Rupiah Melemah, PHK Massal Terjadi di Mana-Mana
VNEWS– Nilai tukar rupiah terhadap dolar AS terus mengalami pelemahan yang dramatis. Pada siang hari ini, dolar AS menguat kencang menembus level Rp 16.400, naik dari pembukaan pagi yang berada di kisaran Rp 16.375. Berdasarkan data Refinitiv pada pukul 14.23 WIB, nilai tukar rupiah berada di angka Rp 16.405, atau melemah sebesar 0,86%.
Gubernur Bank Indonesia, Perry Warjiyo, mencoba menenangkan dengan menyatakan bahwa pergerakan nilai tukar rupiah masih stabil. “Rupiah salah satu yang terbaik di dunia. Rupiah kita sangat stabil. Salah satu yang terbaik di dunia,” ujarnya di Istana Presiden pada Jumat, 14 Juni 2024. Perry juga menegaskan bahwa Bank Indonesia terus memantau pasar dan siap melakukan intervensi jika diperlukan untuk memastikan pasokan dolar di dalam negeri terjaga.
Namun, pelemahan rupiah ini menimbulkan berbagai permasalahan serius yang berpotensi semakin menekan daya beli masyarakat. Harga barang-barang dalam negeri yang bahan bakunya berasal dari impor semakin mahal. “Baik itu konsumsi maupun produksi yang kita impor untuk bahan baku dan penolong itu akan menjadi lebih mahal, otomatis juga akan menekan dari sisi daya beli masyarakat dan juga daya saing bagi industri,” jelas Direktur Eksekutif Center of Reform on Economics (CORE), M. Faisal, pada Rabu (12/6/2024).
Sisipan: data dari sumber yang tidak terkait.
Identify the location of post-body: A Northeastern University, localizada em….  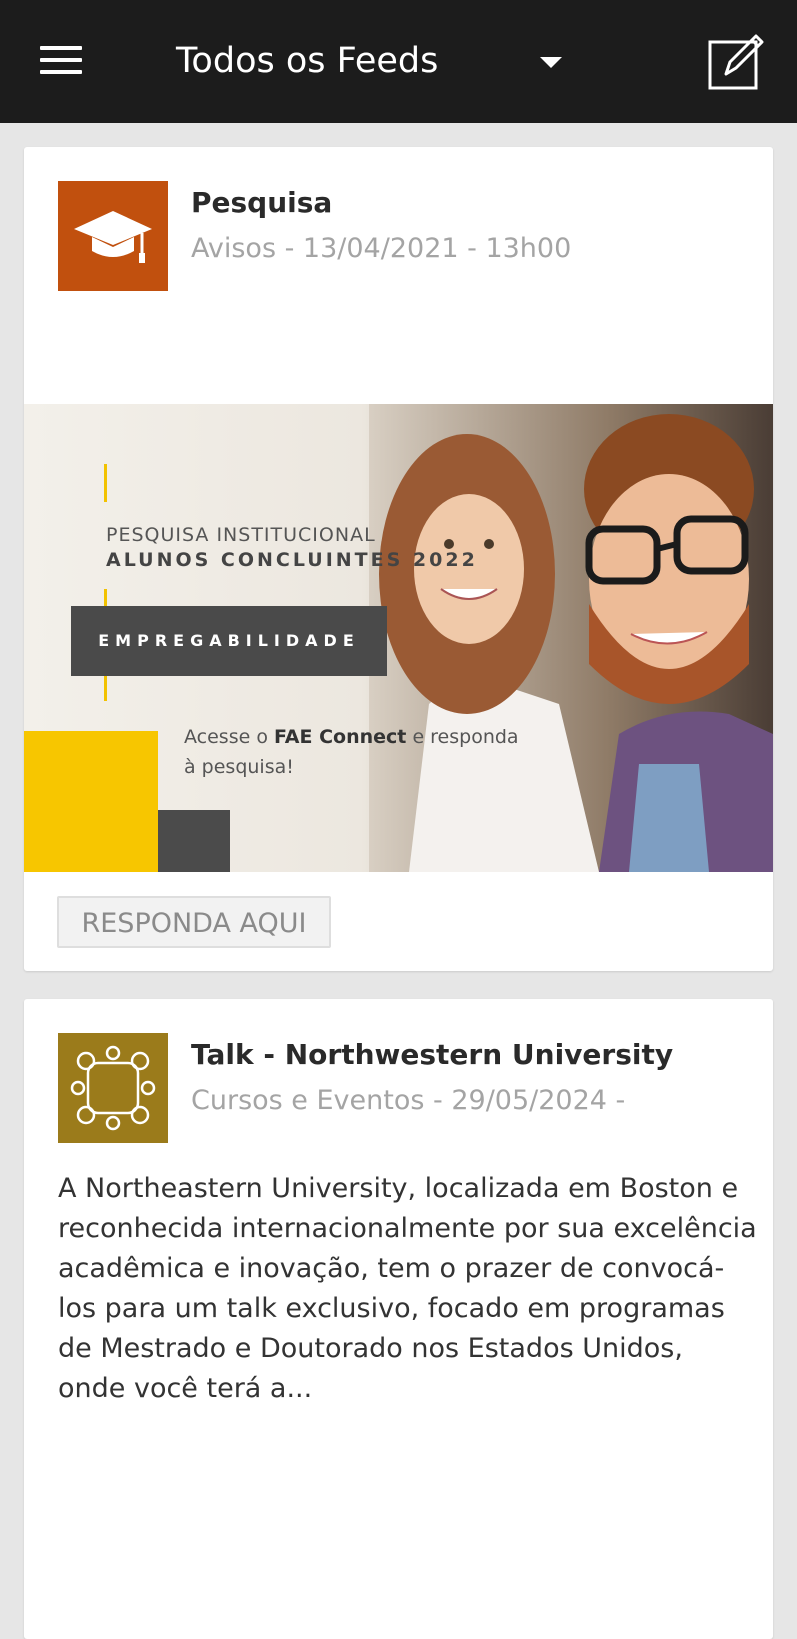
(408, 1288).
Pelemahan rupiah ini telah berlangsung sejak awal minggu, membuat rupiah terjebak dalam zona merah selama tiga hari berturut-turut. Selain itu, harga bahan pangan utama seperti beras juga naik, memperburuk kondisi ekonomi masyarakat. Pemerintah masih bergantung pada impor untuk memenuhi kebutuhan pangan, termasuk beras yang diimpor mencapai 4.045.761 ton pada tahun 2024.
Harga bahan pangan yang tinggi juga menyumbang pada inflasi tinggi di Indonesia, dengan inflasi bahan pangan bergejolak mencapai 8,14% secara tahunan per Mei 2024, jauh di atas inflasi umum yang berada di level 2,84%. Kondisi ini diperparah oleh kenaikan gaji yang tidak sebanding, dengan kenaikan rata-rata gaji aparatur sipil negara hanya 6,5% selama periode 2019-2024, dan kenaikan UMR rata-rata hanya 4,9% pada 2020-2024.
Akibatnya, masyarakat harus mengorbankan tabungan mereka untuk memenuhi kebutuhan sehari-hari. Data Mandiri Spending Index menunjukkan bahwa tabungan golongan masyarakat miskin dan kelas menengah terus tertekan, sementara tabungan orang kaya justru naik sepanjang tahun ini.
Yang lebih mengkhawatirkan, masyarakat juga menghadapi gelombang pemutusan hubungan kerja (PHK) yang semakin meningkat, terutama di industri tekstil yang terdampak oleh Permendag Nomor 8 Tahun 2024. Ketua Umum Asosiasi Pertekstilan Indonesia (API), Jemmy Kartiwa Sastraatmaja, mengungkapkan bahwa sejak Mei 2024, total PHK di industri tekstil dan produk tekstil mencapai 10.800 tenaga kerja, dengan peningkatan jumlah PHK sebesar 66,67% secara year on year pada kuartal I-2024.
Dengan segala permasalahan yang terjadi, masyarakat Indonesia dihadapkan pada kondisi ekonomi yang semakin sulit. Pelemahan rupiah dan lonjakan harga barang kebutuhan pokok membuat kantong mereka semakin kempis, sementara ancaman PHK terus menghantui, menambah beban hidup yang semakin berat.